[Records excerpted from a collection]
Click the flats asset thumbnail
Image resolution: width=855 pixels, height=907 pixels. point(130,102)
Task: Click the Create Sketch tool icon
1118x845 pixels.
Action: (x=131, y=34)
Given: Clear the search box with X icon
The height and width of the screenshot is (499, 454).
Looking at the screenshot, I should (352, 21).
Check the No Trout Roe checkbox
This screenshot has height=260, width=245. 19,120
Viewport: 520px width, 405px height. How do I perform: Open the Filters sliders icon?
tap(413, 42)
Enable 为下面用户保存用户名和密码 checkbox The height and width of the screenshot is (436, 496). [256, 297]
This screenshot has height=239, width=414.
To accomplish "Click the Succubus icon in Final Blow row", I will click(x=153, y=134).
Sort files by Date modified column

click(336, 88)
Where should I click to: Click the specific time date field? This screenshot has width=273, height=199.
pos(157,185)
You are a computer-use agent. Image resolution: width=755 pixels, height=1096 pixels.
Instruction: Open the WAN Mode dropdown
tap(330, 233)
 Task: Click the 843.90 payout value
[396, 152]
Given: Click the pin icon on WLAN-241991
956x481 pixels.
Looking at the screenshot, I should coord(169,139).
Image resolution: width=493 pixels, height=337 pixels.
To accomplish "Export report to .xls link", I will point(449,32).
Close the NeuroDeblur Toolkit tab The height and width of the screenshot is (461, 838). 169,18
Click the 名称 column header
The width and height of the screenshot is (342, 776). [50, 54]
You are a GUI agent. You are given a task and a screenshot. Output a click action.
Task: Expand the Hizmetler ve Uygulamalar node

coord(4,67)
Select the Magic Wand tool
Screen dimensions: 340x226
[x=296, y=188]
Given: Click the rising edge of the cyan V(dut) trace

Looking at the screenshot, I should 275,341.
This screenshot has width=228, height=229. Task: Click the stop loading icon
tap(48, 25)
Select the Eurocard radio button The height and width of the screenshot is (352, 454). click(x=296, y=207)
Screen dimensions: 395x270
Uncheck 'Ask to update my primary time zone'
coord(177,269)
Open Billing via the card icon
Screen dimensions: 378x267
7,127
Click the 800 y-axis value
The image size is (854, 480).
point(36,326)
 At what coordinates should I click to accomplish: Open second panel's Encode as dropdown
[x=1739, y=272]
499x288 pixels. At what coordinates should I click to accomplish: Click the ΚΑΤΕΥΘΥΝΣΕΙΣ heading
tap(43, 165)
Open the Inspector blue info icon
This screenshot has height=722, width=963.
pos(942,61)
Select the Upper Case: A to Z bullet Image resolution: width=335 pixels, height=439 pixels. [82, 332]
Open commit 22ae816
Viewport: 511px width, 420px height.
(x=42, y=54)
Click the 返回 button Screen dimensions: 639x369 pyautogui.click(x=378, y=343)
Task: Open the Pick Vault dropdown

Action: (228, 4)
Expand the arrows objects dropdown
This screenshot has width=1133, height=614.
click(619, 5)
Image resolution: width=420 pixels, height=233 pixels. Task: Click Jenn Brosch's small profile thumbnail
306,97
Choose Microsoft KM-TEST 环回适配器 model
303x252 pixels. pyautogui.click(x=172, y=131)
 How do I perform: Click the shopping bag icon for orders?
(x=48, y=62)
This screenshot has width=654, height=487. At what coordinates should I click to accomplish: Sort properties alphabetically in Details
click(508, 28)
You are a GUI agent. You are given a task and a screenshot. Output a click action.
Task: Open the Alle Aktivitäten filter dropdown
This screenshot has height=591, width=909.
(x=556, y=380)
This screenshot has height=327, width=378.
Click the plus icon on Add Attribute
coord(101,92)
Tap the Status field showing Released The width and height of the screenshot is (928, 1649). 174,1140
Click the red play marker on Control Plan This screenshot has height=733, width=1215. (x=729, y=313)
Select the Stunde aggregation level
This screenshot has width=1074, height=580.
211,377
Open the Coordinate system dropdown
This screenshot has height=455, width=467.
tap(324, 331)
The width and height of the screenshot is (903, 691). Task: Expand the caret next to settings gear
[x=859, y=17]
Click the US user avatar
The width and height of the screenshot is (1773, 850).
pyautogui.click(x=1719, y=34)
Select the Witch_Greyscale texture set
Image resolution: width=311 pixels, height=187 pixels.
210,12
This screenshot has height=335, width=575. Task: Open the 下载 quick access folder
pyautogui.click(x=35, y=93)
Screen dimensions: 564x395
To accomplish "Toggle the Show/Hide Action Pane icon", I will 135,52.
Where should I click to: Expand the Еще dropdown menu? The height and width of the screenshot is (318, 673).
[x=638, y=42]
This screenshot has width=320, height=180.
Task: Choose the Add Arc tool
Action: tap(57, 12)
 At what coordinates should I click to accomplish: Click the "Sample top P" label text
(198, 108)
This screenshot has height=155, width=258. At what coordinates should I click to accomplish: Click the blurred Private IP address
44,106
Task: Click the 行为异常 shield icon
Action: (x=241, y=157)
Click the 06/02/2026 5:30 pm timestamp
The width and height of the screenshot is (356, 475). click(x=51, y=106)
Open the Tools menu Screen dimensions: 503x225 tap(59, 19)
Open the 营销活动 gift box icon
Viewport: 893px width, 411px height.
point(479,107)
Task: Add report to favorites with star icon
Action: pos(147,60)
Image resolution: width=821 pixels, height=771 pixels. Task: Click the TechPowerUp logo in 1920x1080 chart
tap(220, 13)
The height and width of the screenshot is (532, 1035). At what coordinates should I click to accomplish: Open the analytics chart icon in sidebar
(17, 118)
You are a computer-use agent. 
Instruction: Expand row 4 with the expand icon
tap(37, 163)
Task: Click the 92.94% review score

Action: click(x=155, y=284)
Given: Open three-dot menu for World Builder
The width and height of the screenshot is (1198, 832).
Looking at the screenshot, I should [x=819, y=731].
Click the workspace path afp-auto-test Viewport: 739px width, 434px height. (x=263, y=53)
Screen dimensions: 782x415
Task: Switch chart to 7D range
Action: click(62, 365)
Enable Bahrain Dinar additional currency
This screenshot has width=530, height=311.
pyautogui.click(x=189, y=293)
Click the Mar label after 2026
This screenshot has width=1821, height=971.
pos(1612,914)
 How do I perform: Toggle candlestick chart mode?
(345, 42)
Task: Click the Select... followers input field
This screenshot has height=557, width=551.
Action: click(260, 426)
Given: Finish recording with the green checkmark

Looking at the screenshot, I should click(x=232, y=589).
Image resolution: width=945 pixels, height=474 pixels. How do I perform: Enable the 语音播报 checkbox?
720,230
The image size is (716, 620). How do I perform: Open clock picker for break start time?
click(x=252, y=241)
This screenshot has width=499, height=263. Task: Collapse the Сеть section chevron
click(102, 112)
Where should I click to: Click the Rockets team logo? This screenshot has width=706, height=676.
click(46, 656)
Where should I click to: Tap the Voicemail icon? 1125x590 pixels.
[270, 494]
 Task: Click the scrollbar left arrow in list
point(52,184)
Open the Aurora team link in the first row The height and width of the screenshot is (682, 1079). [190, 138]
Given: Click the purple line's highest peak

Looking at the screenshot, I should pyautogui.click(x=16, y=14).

(TASK PROMPT)
Copy the records above. Keep every word as it is.

(ANSWER BELOW)
Click the flats asset thumbnail
Image resolution: width=855 pixels, height=907 pixels. point(130,102)
Task: Click the Create Sketch tool icon
1118x845 pixels.
Action: (x=131, y=34)
Given: Clear the search box with X icon
The height and width of the screenshot is (499, 454).
Looking at the screenshot, I should (352, 21).
Check the No Trout Roe checkbox
This screenshot has height=260, width=245. 19,120
Viewport: 520px width, 405px height. How do I perform: Open the Filters sliders icon?
tap(413, 42)
Enable 为下面用户保存用户名和密码 checkbox The height and width of the screenshot is (436, 496). [256, 297]
This screenshot has height=239, width=414.
To accomplish "Click the Succubus icon in Final Blow row", I will click(x=153, y=134).
Sort files by Date modified column

click(336, 88)
Where should I click to: Click the specific time date field? This screenshot has width=273, height=199.
pos(157,185)
You are a computer-use agent. Image resolution: width=755 pixels, height=1096 pixels.
Instruction: Open the WAN Mode dropdown
tap(330, 233)
 Task: Click the 843.90 payout value
[396, 152]
Given: Click the pin icon on WLAN-241991
956x481 pixels.
Looking at the screenshot, I should coord(169,139).
Image resolution: width=493 pixels, height=337 pixels.
To accomplish "Export report to .xls link", I will point(449,32).
Close the NeuroDeblur Toolkit tab The height and width of the screenshot is (461, 838). 169,18
Click the 名称 column header
The width and height of the screenshot is (342, 776). [50, 54]
You are a GUI agent. You are given a task and a screenshot. Output a click action.
Task: Expand the Hizmetler ve Uygulamalar node

coord(4,67)
Select the Magic Wand tool
Screen dimensions: 340x226
[x=296, y=188]
Given: Click the rising edge of the cyan V(dut) trace

Looking at the screenshot, I should 275,341.
This screenshot has width=228, height=229. Task: Click the stop loading icon
tap(48, 25)
Select the Eurocard radio button The height and width of the screenshot is (352, 454). click(x=296, y=207)
Screen dimensions: 395x270
Uncheck 'Ask to update my primary time zone'
coord(177,269)
Open Billing via the card icon
Screen dimensions: 378x267
7,127
Click the 800 y-axis value
The image size is (854, 480).
point(36,326)
 At what coordinates should I click to accomplish: Open second panel's Encode as dropdown
[x=1739, y=272]
499x288 pixels. At what coordinates should I click to accomplish: Click the ΚΑΤΕΥΘΥΝΣΕΙΣ heading
tap(43, 165)
Open the Inspector blue info icon
This screenshot has height=722, width=963.
pos(942,61)
Select the Upper Case: A to Z bullet Image resolution: width=335 pixels, height=439 pixels. [82, 332]
Open commit 22ae816
Viewport: 511px width, 420px height.
(x=42, y=54)
Click the 返回 button Screen dimensions: 639x369 pyautogui.click(x=378, y=343)
Task: Open the Pick Vault dropdown

Action: (228, 4)
Expand the arrows objects dropdown
This screenshot has width=1133, height=614.
click(619, 5)
Image resolution: width=420 pixels, height=233 pixels. Task: Click Jenn Brosch's small profile thumbnail
306,97
Choose Microsoft KM-TEST 环回适配器 model
303x252 pixels. pyautogui.click(x=172, y=131)
 How do I perform: Click the shopping bag icon for orders?
(x=48, y=62)
This screenshot has width=654, height=487. At what coordinates should I click to accomplish: Sort properties alphabetically in Details
click(508, 28)
You are a GUI agent. You are given a task and a screenshot. Output a click action.
Task: Open the Alle Aktivitäten filter dropdown
This screenshot has height=591, width=909.
(x=556, y=380)
This screenshot has height=327, width=378.
Click the plus icon on Add Attribute
coord(101,92)
Tap the Status field showing Released The width and height of the screenshot is (928, 1649). 174,1140
Click the red play marker on Control Plan This screenshot has height=733, width=1215. (x=729, y=313)
Select the Stunde aggregation level
This screenshot has width=1074, height=580.
211,377
Open the Coordinate system dropdown
This screenshot has height=455, width=467.
tap(324, 331)
The width and height of the screenshot is (903, 691). Task: Expand the caret next to settings gear
[x=859, y=17]
Click the US user avatar
The width and height of the screenshot is (1773, 850).
pyautogui.click(x=1719, y=34)
Select the Witch_Greyscale texture set
Image resolution: width=311 pixels, height=187 pixels.
210,12
This screenshot has height=335, width=575. Task: Open the 下载 quick access folder
pyautogui.click(x=35, y=93)
Screen dimensions: 564x395
To accomplish "Toggle the Show/Hide Action Pane icon", I will 135,52.
Where should I click to: Expand the Еще dropdown menu? The height and width of the screenshot is (318, 673).
[x=638, y=42]
This screenshot has width=320, height=180.
Task: Choose the Add Arc tool
Action: tap(57, 12)
 At what coordinates should I click to accomplish: Click the "Sample top P" label text
(198, 108)
This screenshot has height=155, width=258. At what coordinates should I click to accomplish: Click the blurred Private IP address
44,106
Task: Click the 行为异常 shield icon
Action: (x=241, y=157)
Click the 06/02/2026 5:30 pm timestamp
The width and height of the screenshot is (356, 475). click(x=51, y=106)
Open the Tools menu Screen dimensions: 503x225 tap(59, 19)
Open the 营销活动 gift box icon
Viewport: 893px width, 411px height.
point(479,107)
Task: Add report to favorites with star icon
Action: pos(147,60)
Image resolution: width=821 pixels, height=771 pixels. Task: Click the TechPowerUp logo in 1920x1080 chart
tap(220, 13)
The height and width of the screenshot is (532, 1035). At what coordinates should I click to accomplish: Open the analytics chart icon in sidebar
(17, 118)
You are a computer-use agent. 
Instruction: Expand row 4 with the expand icon
tap(37, 163)
Task: Click the 92.94% review score

Action: click(x=155, y=284)
Given: Open three-dot menu for World Builder
The width and height of the screenshot is (1198, 832).
Looking at the screenshot, I should [x=819, y=731].
Click the workspace path afp-auto-test Viewport: 739px width, 434px height. (x=263, y=53)
Screen dimensions: 782x415
Task: Switch chart to 7D range
Action: click(62, 365)
Enable Bahrain Dinar additional currency
This screenshot has width=530, height=311.
pyautogui.click(x=189, y=293)
Click the Mar label after 2026
This screenshot has width=1821, height=971.
pos(1612,914)
 How do I perform: Toggle candlestick chart mode?
(345, 42)
Task: Click the Select... followers input field
This screenshot has height=557, width=551.
Action: click(260, 426)
Given: Finish recording with the green checkmark

Looking at the screenshot, I should click(x=232, y=589).
Image resolution: width=945 pixels, height=474 pixels. How do I perform: Enable the 语音播报 checkbox?
720,230
The image size is (716, 620). How do I perform: Open clock picker for break start time?
click(x=252, y=241)
This screenshot has width=499, height=263. Task: Collapse the Сеть section chevron
click(102, 112)
Where should I click to: Click the Rockets team logo? This screenshot has width=706, height=676.
click(46, 656)
Where should I click to: Tap the Voicemail icon? 1125x590 pixels.
[270, 494]
 Task: Click the scrollbar left arrow in list
point(52,184)
Open the Aurora team link in the first row The height and width of the screenshot is (682, 1079). [190, 138]
Given: Click the purple line's highest peak

Looking at the screenshot, I should pyautogui.click(x=16, y=14).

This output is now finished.